Before the landing of Apollo 14, its landing radar failed to function. Astronauts fixed the problem by turning it off and on again.

While on Apollo 16, command module pilot Ken Mattingly lost his wedding ring—another astronaut caught it days later as it floated out a door during a spacewalk.

During their second day on the moon on July 31, 1971, Apollo 15 astronauts David Scott and James Irwin drove the first ever off-Earth vehicle, the Lunar Roving "moon buggy".

Lunar Roving Vehicle used on Apollos 15–17

Eugene Cernan, the last man to walk on the moon, wrote his daughter's initials in the lunar dust. They should still be legible in 50,000 years.

The Apollo astronauts left behind 96 bags of urine, feces and vomit on the moon. The bags were left behind to make room for lunar dust and rocks the astronauts brought home to Earth.

NASA originally planned to fly moon missions up to Apollo 20, but budget cutbacks ended at Apollo 17 and left three Saturn V rockets unused. Two wound up in museums, and the other one was repurposed to launch the Skylab space station.

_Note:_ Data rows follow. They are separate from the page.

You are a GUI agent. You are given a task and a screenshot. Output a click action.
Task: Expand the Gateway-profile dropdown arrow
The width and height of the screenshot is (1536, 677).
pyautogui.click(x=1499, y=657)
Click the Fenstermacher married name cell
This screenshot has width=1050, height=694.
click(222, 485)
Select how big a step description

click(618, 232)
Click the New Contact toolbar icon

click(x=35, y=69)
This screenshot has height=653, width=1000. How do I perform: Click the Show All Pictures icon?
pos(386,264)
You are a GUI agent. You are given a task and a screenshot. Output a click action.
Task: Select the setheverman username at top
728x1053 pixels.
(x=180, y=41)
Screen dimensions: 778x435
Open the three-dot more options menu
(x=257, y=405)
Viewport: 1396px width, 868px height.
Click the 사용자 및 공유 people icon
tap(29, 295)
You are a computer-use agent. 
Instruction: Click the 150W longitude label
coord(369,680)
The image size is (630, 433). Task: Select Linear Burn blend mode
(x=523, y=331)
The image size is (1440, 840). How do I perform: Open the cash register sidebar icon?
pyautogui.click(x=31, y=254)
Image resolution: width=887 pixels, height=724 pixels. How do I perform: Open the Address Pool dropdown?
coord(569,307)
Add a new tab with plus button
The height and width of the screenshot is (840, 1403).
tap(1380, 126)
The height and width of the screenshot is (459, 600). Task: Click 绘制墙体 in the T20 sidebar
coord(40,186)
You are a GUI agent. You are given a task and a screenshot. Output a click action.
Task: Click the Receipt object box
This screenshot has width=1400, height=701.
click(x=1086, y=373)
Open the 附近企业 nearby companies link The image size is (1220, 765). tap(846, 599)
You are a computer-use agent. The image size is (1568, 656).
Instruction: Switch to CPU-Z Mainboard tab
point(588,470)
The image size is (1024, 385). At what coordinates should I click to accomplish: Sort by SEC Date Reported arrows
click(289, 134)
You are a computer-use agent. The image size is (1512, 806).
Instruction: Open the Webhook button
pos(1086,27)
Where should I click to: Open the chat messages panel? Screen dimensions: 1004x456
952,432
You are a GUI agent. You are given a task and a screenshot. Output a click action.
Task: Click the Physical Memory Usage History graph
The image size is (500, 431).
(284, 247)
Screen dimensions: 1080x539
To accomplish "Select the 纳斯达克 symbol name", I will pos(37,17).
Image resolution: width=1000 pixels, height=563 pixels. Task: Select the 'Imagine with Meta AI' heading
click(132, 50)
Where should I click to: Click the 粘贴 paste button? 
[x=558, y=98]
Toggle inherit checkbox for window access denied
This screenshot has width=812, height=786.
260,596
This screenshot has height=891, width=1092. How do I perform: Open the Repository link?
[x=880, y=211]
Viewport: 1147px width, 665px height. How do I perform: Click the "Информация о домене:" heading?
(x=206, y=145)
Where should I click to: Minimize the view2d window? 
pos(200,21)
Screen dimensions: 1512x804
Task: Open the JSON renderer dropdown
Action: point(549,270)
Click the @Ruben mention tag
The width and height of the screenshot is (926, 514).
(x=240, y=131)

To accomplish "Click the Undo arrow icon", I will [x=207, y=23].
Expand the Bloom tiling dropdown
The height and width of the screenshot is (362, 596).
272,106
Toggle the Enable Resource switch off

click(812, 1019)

American conspiracy theorist Bart Sibrel made a film called Astronauts Gone Wild, where he confronted nine astronauts by asking them to swear an oath on the Bible that they really walked on the moon. Buzz Aldrin punched him, and only Gene Cernan and Edgar Mitchell swore the whole oath. Mitchell then kicked him on the rear.

The surface of moon has been more thoroughly explored than most of the deep oceans on earth.

Technology in 1969 wouldn't allow for an accurate simulation of the moon landing. Faking it would have cost nearly triple the amount of actually going to the moon.

The Apollo Lunar Module had no seats, its occupants stood during transit to and from the moon.

The Odysseus robotic lander of the IM-1 mission performed the first commercial soft landing on the Moon on February 22, 2024. It touched down near Malapert A, a crater located about 186 miles (300 km) from the Moon's south pole, at 6:23 PM Eastern Standard Time (23:23 UTC). This landing was a historic milestone, marking the first time a private company successfully achieved a soft landing on the Moon, as distinct from previous government-led missions like Apollo.